Until they eat the construction crew, that is.

But these ticks are fixated on the two magic users whose bones they’ve been picking clean all these years, so once they escape they go hunting for whoever is left of the bloodlines that made them.

And that’s where Ciarnan Mac Gerailt comes in, the only descendant of one of those mages within easy reach. Ciarnan is existing someplace between hiding out and living in an old theater he’s never bothered to refurbish in one of the many down-at-heels neighborhoods in this version of the city. He’s given up the death magic that is his family’s heritage and taken up growing vegetables and just trying to get himself, his wolf dog Elric and his fae familiar Shaddock through the day and the sometimes very long and dark nights.

Ciarnan looked into the abyss, the abyss looked back and took his friends, his apprentice and very nearly his life. He’s given up magic. Really, truly.

At least until Javi Navarro helps him put down one of the entirely too many ticks that has come after him in place of his several greats-grandfather. Javi wants Ciarnan to help gather up the ticks so they can pick the place and time and have a better chance at bringing them down.

And honestly, he just wants Ciarnan the minute he sees him – even though Ciarnan clocks him with a shovel the minute after.

But in order to help Javi, Ciarnan will have to look back into that abyss – and hope to heaven or hell that this time it doesn’t swallow him whole. While praying that the vampires don’t either.

Escape Rating A-: I have one and only one complaint about Detroit Kiss. It’s too damn short.

I mean that. Seriously. It’s too damn short and there aren’t any more. Rather like the author’s Dim Sum Asylum, which was another gem of urban fantasy that bordered just a bit on paranormal romance AND also had a fascinating world that seemed like there was oodles of backstory to explore, a riveting case to solve, a terrific pair of heroes and DAMN no sequel.
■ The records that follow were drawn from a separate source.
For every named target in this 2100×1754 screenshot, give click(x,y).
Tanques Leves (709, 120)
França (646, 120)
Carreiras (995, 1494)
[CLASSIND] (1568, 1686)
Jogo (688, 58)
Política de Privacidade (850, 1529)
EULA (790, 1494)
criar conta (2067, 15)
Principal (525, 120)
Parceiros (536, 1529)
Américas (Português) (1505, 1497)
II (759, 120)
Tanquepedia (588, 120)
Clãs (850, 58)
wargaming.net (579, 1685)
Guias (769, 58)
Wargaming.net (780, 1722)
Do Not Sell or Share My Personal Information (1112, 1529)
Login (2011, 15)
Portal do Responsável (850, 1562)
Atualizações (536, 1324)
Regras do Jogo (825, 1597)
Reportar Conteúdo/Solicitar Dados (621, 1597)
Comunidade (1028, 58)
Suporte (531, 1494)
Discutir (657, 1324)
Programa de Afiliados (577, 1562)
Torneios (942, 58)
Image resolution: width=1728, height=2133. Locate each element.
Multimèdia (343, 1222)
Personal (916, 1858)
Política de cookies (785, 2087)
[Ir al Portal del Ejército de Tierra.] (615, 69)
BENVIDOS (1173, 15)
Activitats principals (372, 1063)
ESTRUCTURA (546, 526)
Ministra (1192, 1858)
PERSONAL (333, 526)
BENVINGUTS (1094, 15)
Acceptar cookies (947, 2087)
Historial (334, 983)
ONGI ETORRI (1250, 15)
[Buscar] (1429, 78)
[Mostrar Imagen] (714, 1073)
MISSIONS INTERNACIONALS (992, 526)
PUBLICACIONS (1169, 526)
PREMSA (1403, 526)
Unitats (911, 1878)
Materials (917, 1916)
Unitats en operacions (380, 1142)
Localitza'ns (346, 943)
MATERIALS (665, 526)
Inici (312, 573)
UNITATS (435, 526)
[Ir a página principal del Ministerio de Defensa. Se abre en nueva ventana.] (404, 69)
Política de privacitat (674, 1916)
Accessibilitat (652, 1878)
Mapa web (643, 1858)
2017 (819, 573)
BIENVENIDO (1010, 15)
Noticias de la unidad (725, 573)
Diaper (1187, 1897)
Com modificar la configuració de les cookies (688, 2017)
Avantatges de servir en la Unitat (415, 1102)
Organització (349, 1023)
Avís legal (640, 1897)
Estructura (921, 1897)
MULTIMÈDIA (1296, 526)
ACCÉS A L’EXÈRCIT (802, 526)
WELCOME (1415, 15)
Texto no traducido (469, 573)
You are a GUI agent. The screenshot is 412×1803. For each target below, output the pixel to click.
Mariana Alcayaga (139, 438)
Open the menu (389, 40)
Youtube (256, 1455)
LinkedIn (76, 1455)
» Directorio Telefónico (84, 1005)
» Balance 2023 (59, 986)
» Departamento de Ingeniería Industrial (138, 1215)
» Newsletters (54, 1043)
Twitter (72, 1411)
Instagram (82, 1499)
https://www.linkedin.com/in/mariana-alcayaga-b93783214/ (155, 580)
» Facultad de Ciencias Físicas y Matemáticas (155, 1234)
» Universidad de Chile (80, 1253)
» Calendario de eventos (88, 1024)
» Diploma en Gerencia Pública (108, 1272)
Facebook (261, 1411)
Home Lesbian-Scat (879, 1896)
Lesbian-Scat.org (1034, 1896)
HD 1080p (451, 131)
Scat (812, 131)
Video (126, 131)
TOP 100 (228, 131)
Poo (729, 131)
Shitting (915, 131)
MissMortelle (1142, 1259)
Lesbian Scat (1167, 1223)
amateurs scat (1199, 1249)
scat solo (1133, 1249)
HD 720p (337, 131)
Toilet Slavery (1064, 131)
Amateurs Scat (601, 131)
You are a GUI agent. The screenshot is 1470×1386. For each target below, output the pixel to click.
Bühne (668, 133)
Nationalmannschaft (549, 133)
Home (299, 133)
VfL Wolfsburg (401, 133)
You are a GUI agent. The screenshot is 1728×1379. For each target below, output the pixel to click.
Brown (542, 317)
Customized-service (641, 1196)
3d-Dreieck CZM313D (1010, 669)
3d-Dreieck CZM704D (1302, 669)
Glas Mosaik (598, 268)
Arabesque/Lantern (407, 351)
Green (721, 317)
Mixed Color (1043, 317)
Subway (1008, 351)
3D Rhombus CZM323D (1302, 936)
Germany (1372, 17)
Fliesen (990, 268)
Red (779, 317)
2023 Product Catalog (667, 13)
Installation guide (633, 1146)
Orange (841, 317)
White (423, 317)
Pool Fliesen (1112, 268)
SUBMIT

I loved the way that this almost-now/nearish future Detroit felt like an all too easy extension of where the city has been for the past decade or two (or maybe three), partially devastated and partly gentrifying and still trying to get back up on its feet in spite of all the forces trying to tear it down.

The magic system seems cool and interesting, and the whole idea of finding a buried speakeasy filled with rogue vamps was an absolutely chilling way to kick things off.

Ciarnan is one of the author’s signature wounded-but-trying heroes who do the right thing even if sometimes for the wrong reasons and are always one half-step away from backsliding into darkness.

The climactic scene is dark, deadly, dangerous AND squicky and heroic at the same time. I’d absolutely adore seeing where these guys and their world go next. I hope the author gets there someday because I’d be all in for it!